We tried to work around it with https://github.com/rancher/k3s/commit/4ce15bb26bd0e1db7e6b3095878d180413de6d70, which was okay with the previous node permissions but with the node authorizer is now having issues. Basically there are three global variables in the upstream csi_plugin.go code: csiDrivers, nim, and PluginHandler, which need to be made into instance variables for the kubelet and attachdetach routines (see note here).

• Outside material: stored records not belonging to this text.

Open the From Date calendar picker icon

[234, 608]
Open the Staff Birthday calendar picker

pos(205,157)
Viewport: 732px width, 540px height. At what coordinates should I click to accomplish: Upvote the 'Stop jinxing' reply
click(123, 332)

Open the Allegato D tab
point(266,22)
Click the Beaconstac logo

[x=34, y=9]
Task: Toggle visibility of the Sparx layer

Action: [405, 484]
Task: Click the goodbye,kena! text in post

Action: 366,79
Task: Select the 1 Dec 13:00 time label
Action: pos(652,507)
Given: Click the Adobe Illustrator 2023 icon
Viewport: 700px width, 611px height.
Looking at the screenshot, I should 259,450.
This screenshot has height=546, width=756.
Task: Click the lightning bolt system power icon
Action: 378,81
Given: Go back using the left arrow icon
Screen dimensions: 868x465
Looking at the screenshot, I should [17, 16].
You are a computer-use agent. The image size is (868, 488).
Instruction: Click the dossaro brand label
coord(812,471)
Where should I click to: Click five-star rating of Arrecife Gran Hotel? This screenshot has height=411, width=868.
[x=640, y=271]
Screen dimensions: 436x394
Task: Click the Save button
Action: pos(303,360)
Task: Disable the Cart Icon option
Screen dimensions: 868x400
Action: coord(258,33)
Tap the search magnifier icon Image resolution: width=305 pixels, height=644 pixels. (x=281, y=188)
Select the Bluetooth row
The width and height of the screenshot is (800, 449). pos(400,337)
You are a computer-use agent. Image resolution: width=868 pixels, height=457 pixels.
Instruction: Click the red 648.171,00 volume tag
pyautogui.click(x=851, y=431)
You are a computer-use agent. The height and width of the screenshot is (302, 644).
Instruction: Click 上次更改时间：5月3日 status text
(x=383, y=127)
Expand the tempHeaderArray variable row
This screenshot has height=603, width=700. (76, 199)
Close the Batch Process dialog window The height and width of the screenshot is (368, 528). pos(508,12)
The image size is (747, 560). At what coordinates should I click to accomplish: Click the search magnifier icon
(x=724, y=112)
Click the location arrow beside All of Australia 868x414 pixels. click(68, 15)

Still trying to figure out the best way to approach the problem, unfortunately getting rid of those global variables appears not to be easy, suggestions welcome! :)
This will be fixed with the next release and using k8s v1.15. The nim package variable is the main culprit here since it contains host information which is different for the attachdetach controller and kubelet. In general we can say that package level state like this is a bad idea, unfortunately there is no good way for us to audit the code for variables like this. We could try forking to help isolate processes but that will likely come with an additional memory cost.
Hi, is there a planned date for the next release? Thanks!
Yes! I just tried 0.9.0 RC2 and I didn't need the hack this time. Thanks! :)
Closing as this has been fixed in the v0.9.0 release.
Most helpful comment
I don't know much about authentication and authotirzation yet... but I was playing a little and got a volume attached and mounted by doing this:
Because the system:node ClusterRole had only the verb 'get' for 'volumeattachments', I added 'create', 'delete', 'patch', 'update', 'list' and 'watch' after seeing what's in the other sections of the role...
I edited the ClusterRoleBinding for system:node and since there were no subjects I tried adding these:
I have no idea of what I'm doing but with this change it works LOL :D the volume is mounted and working correctly. Is this something that should be done in K3s?